For the first half of this year, WebSideStory reported earnings of $319,000 on sales of $10.3 million. As of June 30, it said it had an accumulated deficit of $55.6 million.
WebSideStory most recently planned to go public in August, about the same time as the heralded stock debut of Google (GOOG).
WebSideStory cited weak market conditions for its decision to pull back at that time, when it expected its initial shares to sell at $10 to $12 a share. Its latest expected range was $8 to $9, so it went out at its midpoint.
The company also shelved an IPO in October 2000, again citing a shaky stock market. The bursting of the dot-com bubble was in full swing by then. Unlike many others, WebSideStory didn't fold.
Crowd Got Too Big
This market became overly saturated with dozens of startups during the dot-com bubble, says Rich Petersen, an analyst with Pacific Crest Securities.
"There was too much overcapacity as the result of overfunding for too many early-stage companies," Petersen said. "Now a lot of the deadwood has been cut out of this market."
More and more customers want to measure the progress of their Web sales, says Petersen. He adds that the sector has a ways to go before reaching full maturity.
"The long-term trends are good for Web analytics, but it is still very early for this market," he said.
Friedman, Billings, Ramsey & Co. and RBC Capital Markets were lead underwriters of the IPO, which used a conventional method instead of the auction style championed by Google in August.
William Blair & Co. and Roth Capital Partners co-managed the deal. The underwriters got an option to buy 750,000 more shares to cover potential overallotments.
Other Web analytics service providers include privately held Coremetrics, NetIQ, (NTIQ) SPSS (SPSS) and DoubleClick (DCLK).
Search Growth Heightens Need
Demand for Web analytics will only continue to grow, contends Joe Davis, chief executive of Coremetrics. He says that's because the technology gives users a scientific way to track the behavior of Web site visitors and their reactions to marketing campaigns.

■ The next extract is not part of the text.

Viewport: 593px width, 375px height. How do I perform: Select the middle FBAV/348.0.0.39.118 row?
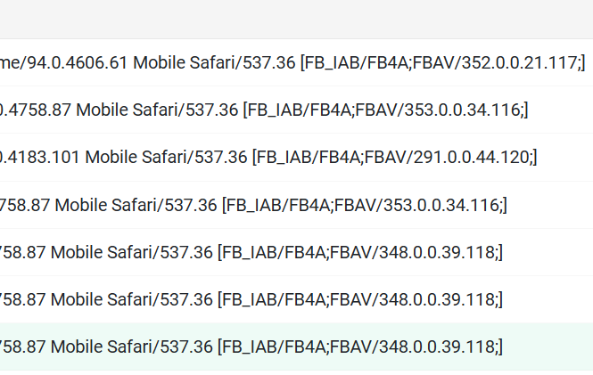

Web analytics helps users measure how many visitors came to a Web site from specific e-mail pitches or search engines, how long they stayed, what they bought and how often they returned.
More customers are spending increased marketing dollars to register their Web sites under thousands of search terms at popular search engines such as Google, adds Davis. That's driving more users to Web sites and making it more important for companies to track just how well their sites are doing in serving those customers, he says.
"Clients are shifting money off of billboards and TV ads to buy Google search terms," Davis said. "We're seeing greater maturity in the market as a lot of lesser vendors get washed out of business."